Maintained by: David J. Birnbaum (djbpitt@gmail.com)
Last modified:
2021-02-15T17:53:48+0000
Oscar Wilde’s The importance of being Earnest is available in plain text from Project Gutenberg at http://www.gutenberg.org/cache/epub/844/pg844.txt. Download the text and manually remove the Project Gutenberg boilerplate from the beginning and end, so that all that remains is the text as Oscar Wilde wrote it.
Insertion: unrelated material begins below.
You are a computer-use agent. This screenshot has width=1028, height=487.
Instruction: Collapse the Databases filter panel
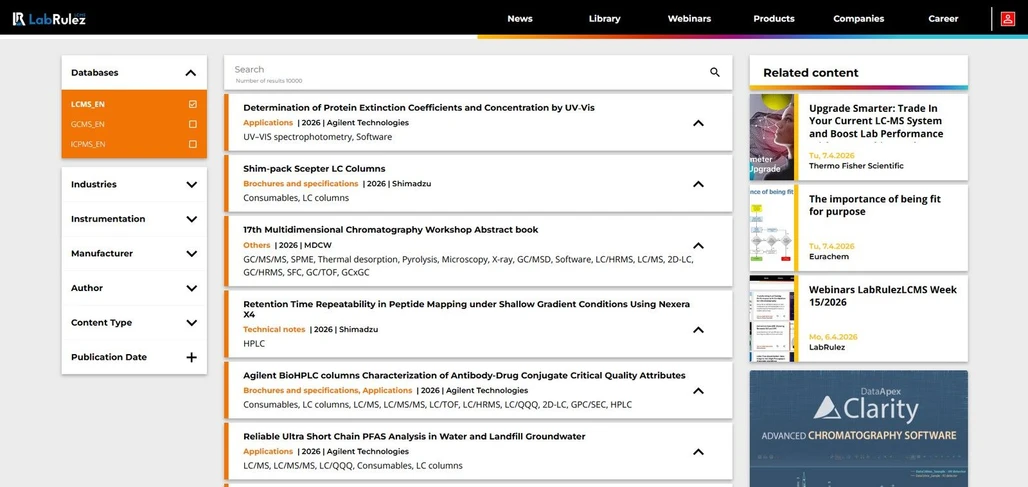190,73
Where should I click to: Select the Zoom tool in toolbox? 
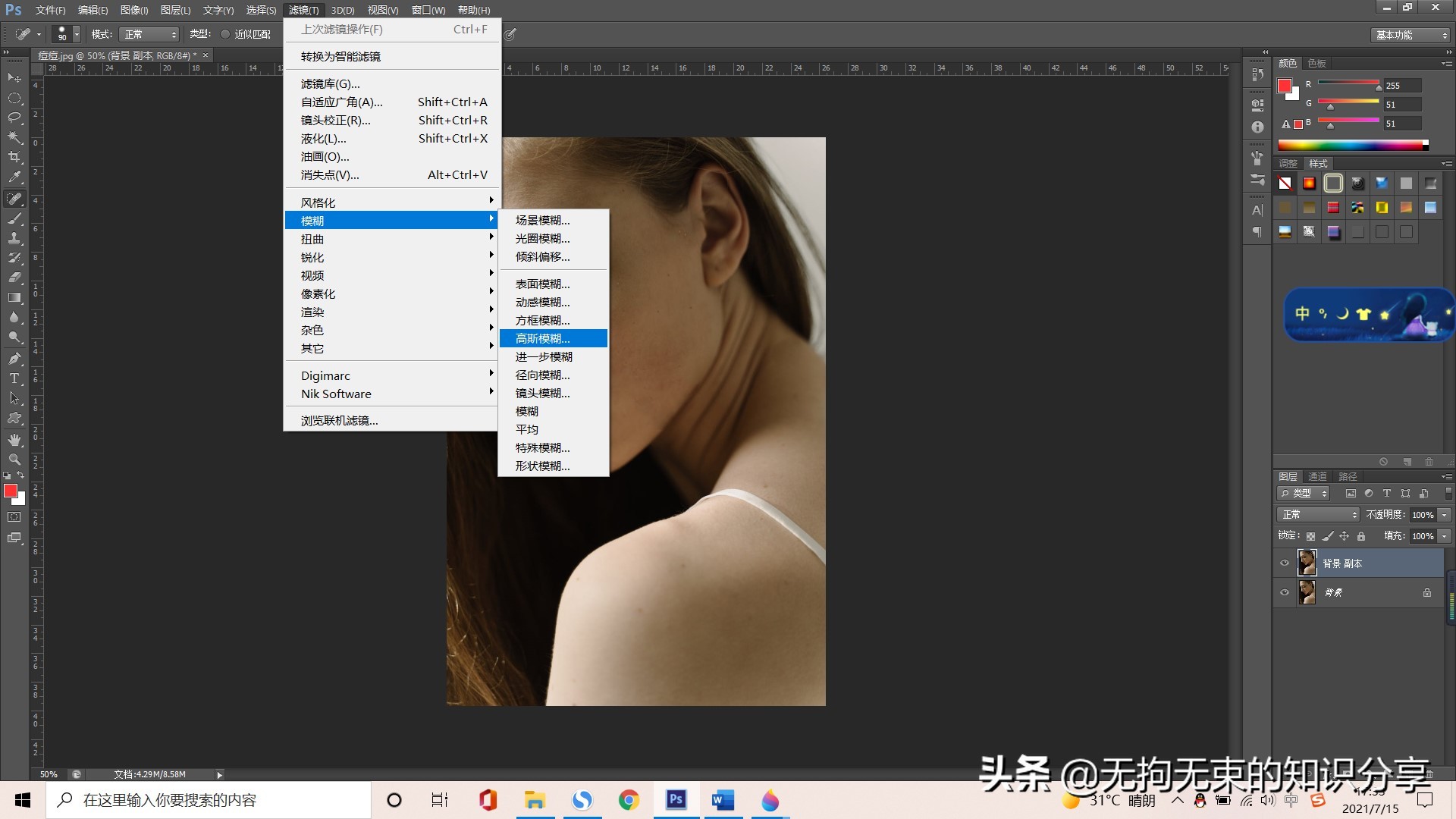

Your task is to prepare an XML-encoded digital edition of this play from the plain text using search and replace operations to introduce the markup. The specific markup you use is up to you, but as is appropriate for a play, you will want your XML to identify at least acts, scenes, speeches, speakers, and stage directions. Note that your goal is to use search and replace operations, with or without regular expressions, to create descriptive well-formed XML markup (rather than, for example, to create a presentational HTML editon). You should not use manual tagging except in situations that occur so rarely that they don’t justify search and replace operations or stylesheet transformations (such as tagging the title of the play or creating a root element).
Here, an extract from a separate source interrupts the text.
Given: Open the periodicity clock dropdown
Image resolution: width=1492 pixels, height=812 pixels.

When you have completed your tagging, you should upload the XML document you create along with a separate page describing any global search and replace operations you used (through the search and replace dialog box) to introduce markup.
There is no single target output for this assignment. Any well-formed markup you create that is appropriate and sensible for the play is fine.
Remove the Project Gutenberg boilerplate from the beginning and end manually, as described in the instructions. Remove everything before the first act (title, cast, etc.) temporarily into another file, tag it separately, and then paste it back in.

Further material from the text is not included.